Ekonom dari Institute for Development of Economics and Finance (Indef), Abra Talattov, menilai kenaikan tarif listrik sebesar 17,64 persen bagi pelanggan rumah tangga 3.500 VA ke atas dan 17,64-36,61 persen bagi pelanggan pemerintah tidak akan berdampak besar terhadap perekonomian. Sebab, jumlah pelanggan yang terkena kenaikan hanya 2,5 persen dari total pelanggan PT PLN. Penyesuaian tarif listrik tersebut dilakukan dengan mempertimbangkan nilai tukar rupiah, Indonesian crude price (ICP), inflasi, dan harga batu bara.
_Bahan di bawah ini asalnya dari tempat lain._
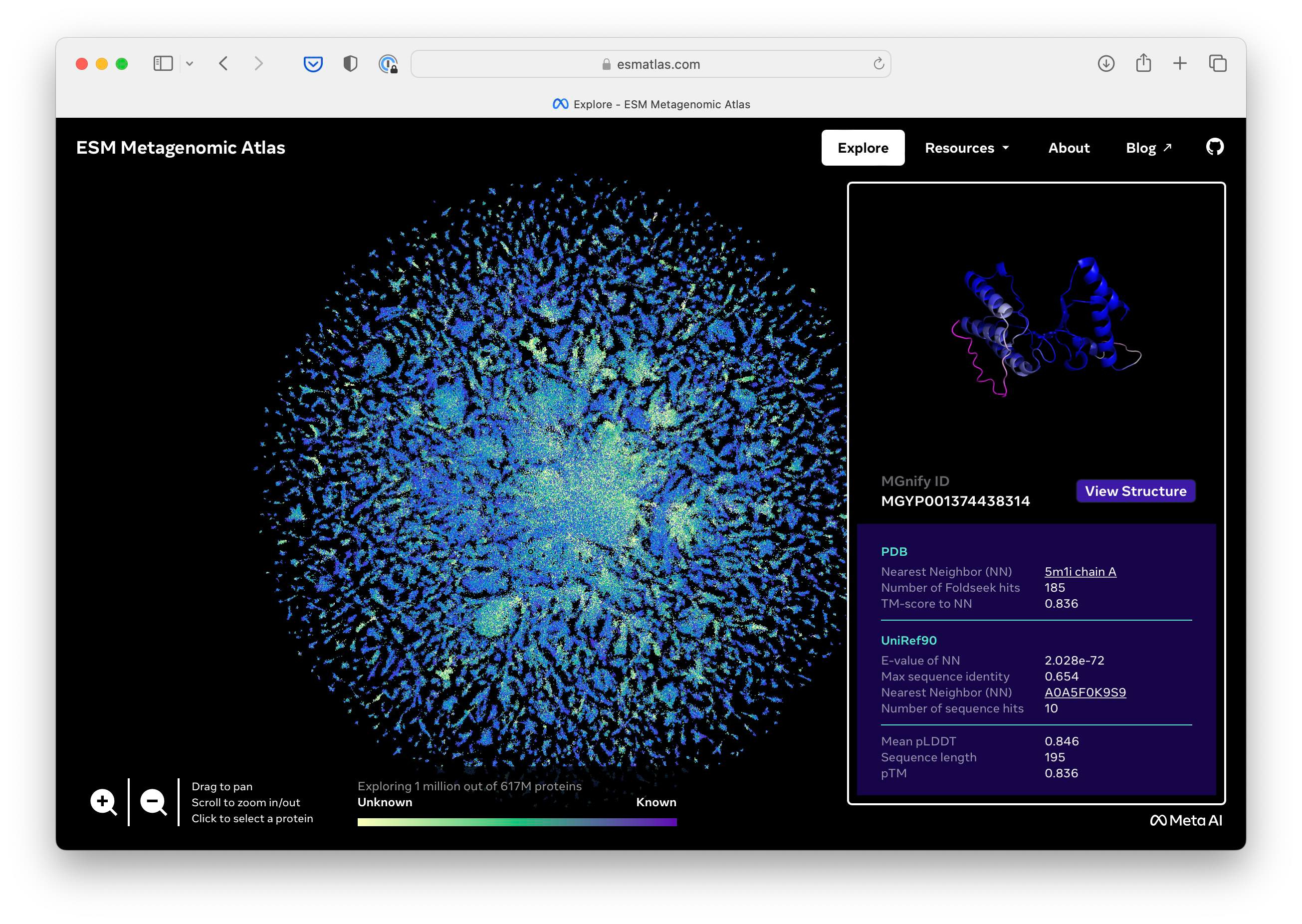The width and height of the screenshot is (1302, 924).
Task: Open a new tab with plus icon
Action: (x=1180, y=64)
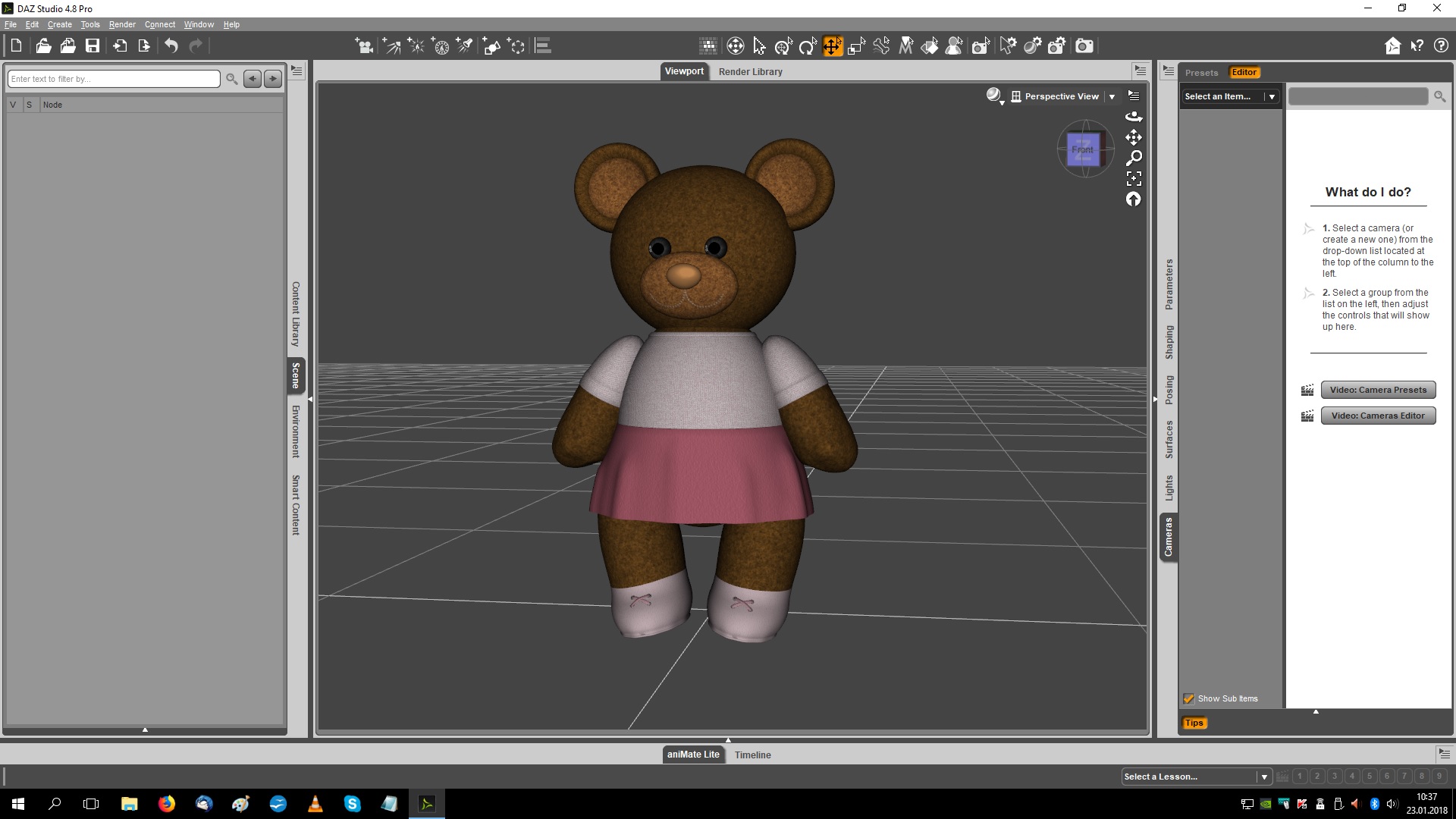
Task: Click the Render camera icon
Action: pyautogui.click(x=1084, y=46)
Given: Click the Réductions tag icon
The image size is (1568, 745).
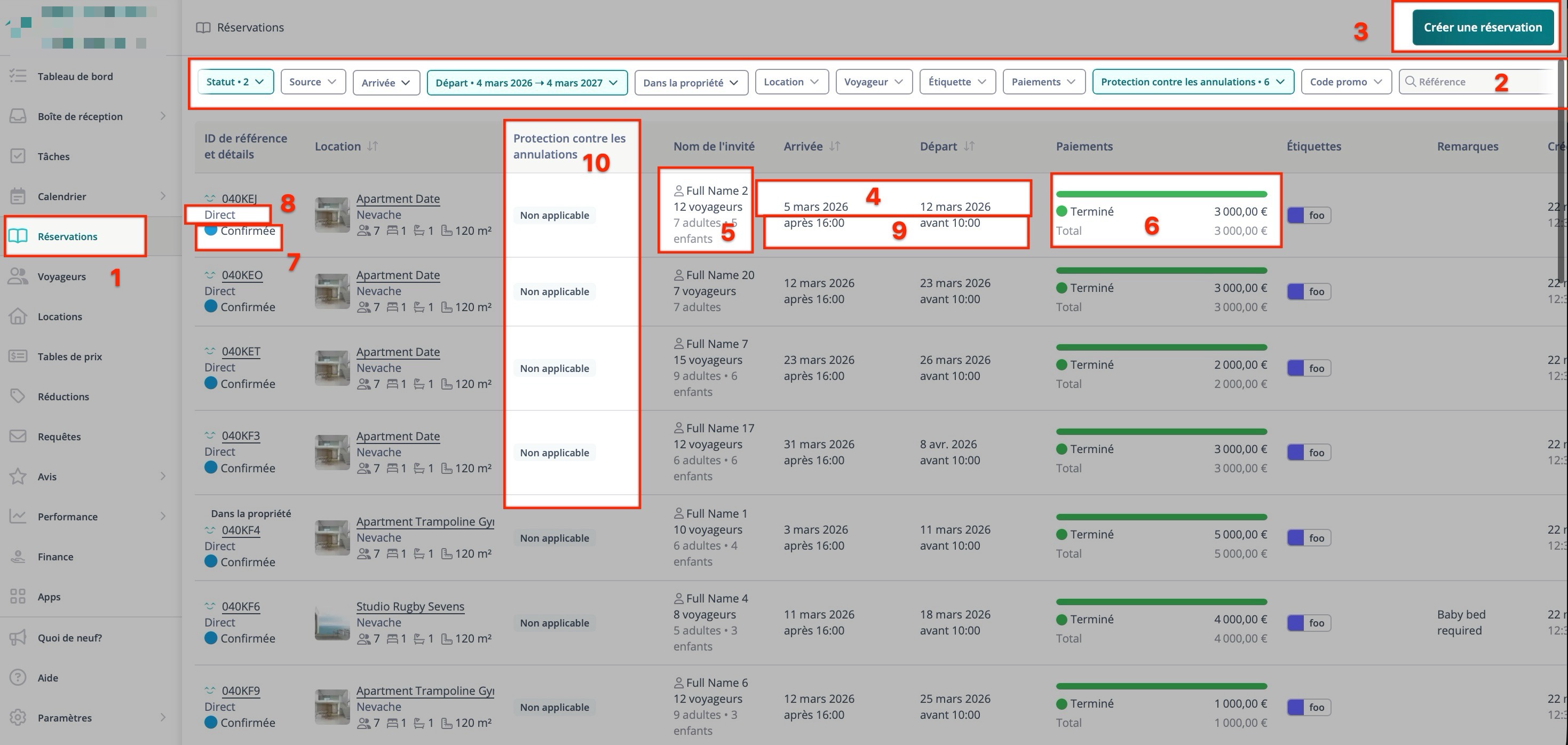Looking at the screenshot, I should (x=18, y=396).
Pemerintah masih mempunyai ruang untuk menaikkan tarif listrik pelanggan nonsubsidi lainnya, khususnya pelanggan golongan industri dan bisnis yang selama ini menikmati kompensasi signifikan. Dua golongan tersebut menikmati sekitar 65 persen dari total kompensasi pada 2021. Supaya kenaikan lanjutan tidak berdampak besar terhadap perekonomian, pemerintah disarankan agar menaikkan tarif listrik golongan industri dan bisnis secara selektif. Pola kompensasi selektif, seperti yang diwacanakan pemerintah terhadap penjualan Pertalite dan solar, bisa diterapkan untuk listrik.
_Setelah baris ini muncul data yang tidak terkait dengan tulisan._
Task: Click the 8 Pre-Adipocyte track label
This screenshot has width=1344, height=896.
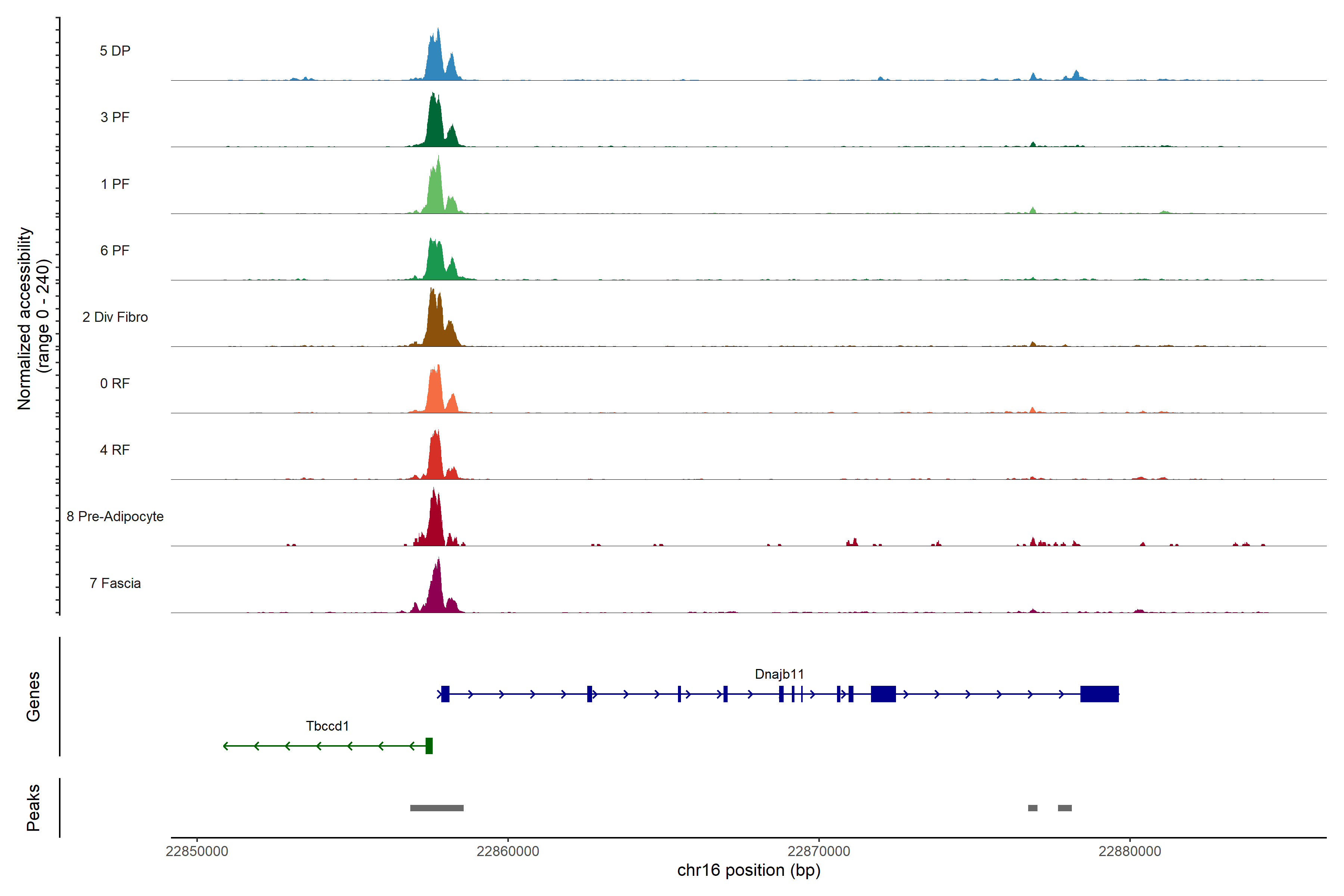Action: (115, 517)
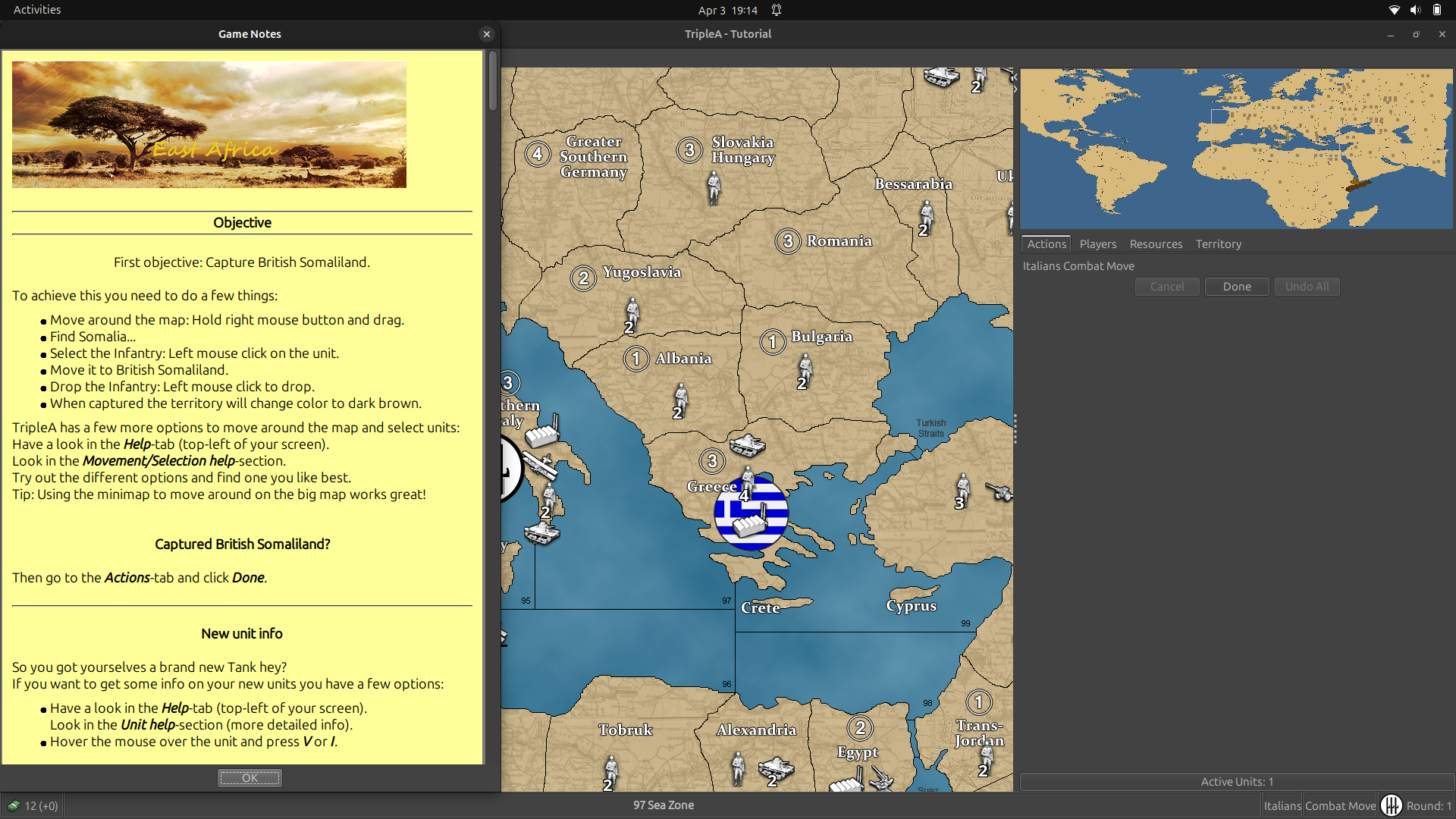Switch to the Territory tab
Viewport: 1456px width, 819px height.
(x=1218, y=243)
Direktur Center of Economic and Law Studies (Celios), Bhima Yudhistira, turut mendukung kenaikan tarif listrik untuk gedung-gedung pemerintahan. Alasannya, saat ini banyak pemerintah daerah yang masih menahan uangnya di perbankan. Adapun mengenai kenaikan tarif listrik bagi pelanggan rumah tangga, Bhima mengingatkan banyak pelaku usaha yang menggunakan tarif golongan rumah tangga 3.500 VA ke atas. Di samping itu, banyak pula rumah tinggal yang dijadikan kamar kos atau rumah kontrakan para pekerja.